■ **EXERCISE BRIEF**: Reproduce, without any changes, the lines from the one holding "Image resolution: width=886" through the last line of the items, inclusive.

====

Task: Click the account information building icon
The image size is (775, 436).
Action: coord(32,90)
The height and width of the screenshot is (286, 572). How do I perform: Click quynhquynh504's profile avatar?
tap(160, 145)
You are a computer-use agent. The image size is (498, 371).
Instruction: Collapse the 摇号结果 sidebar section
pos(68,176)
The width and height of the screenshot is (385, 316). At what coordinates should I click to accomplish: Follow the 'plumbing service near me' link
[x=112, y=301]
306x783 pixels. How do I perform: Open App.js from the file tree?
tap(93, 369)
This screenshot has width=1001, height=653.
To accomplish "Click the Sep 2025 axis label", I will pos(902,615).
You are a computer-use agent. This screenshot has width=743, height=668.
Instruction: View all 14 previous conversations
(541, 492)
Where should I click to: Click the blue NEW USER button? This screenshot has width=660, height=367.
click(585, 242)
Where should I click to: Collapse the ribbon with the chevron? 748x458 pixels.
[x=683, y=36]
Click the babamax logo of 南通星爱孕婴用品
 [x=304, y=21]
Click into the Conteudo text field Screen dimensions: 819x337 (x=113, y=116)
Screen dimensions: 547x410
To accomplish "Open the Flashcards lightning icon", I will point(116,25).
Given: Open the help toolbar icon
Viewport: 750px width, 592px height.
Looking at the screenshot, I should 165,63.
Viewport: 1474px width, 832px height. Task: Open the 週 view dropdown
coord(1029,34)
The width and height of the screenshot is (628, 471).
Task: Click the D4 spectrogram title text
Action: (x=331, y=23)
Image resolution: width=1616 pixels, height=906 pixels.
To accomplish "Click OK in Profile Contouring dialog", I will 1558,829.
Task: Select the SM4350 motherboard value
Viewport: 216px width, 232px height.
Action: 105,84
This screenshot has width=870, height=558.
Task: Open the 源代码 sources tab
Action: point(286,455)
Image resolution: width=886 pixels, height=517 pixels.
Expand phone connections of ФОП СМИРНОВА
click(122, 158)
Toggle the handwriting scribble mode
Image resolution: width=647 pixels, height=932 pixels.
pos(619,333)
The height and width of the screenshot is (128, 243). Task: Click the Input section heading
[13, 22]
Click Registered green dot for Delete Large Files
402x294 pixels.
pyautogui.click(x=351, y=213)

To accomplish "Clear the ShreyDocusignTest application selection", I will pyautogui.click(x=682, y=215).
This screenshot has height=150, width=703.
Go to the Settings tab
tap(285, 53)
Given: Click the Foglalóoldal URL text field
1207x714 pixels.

====

■ **RESULT FOR THIS TASK**:
Image resolution: width=886 pixels, height=517 pixels.
Expand phone connections of ФОП СМИРНОВА
click(122, 158)
Toggle the handwriting scribble mode
Image resolution: width=647 pixels, height=932 pixels.
pos(619,333)
The height and width of the screenshot is (128, 243). Task: Click the Input section heading
[13, 22]
Click Registered green dot for Delete Large Files
402x294 pixels.
pyautogui.click(x=351, y=213)

To accomplish "Clear the ShreyDocusignTest application selection", I will pyautogui.click(x=682, y=215).
This screenshot has height=150, width=703.
Go to the Settings tab
tap(285, 53)
Given: Click the Foglalóoldal URL text field
1207x714 pixels.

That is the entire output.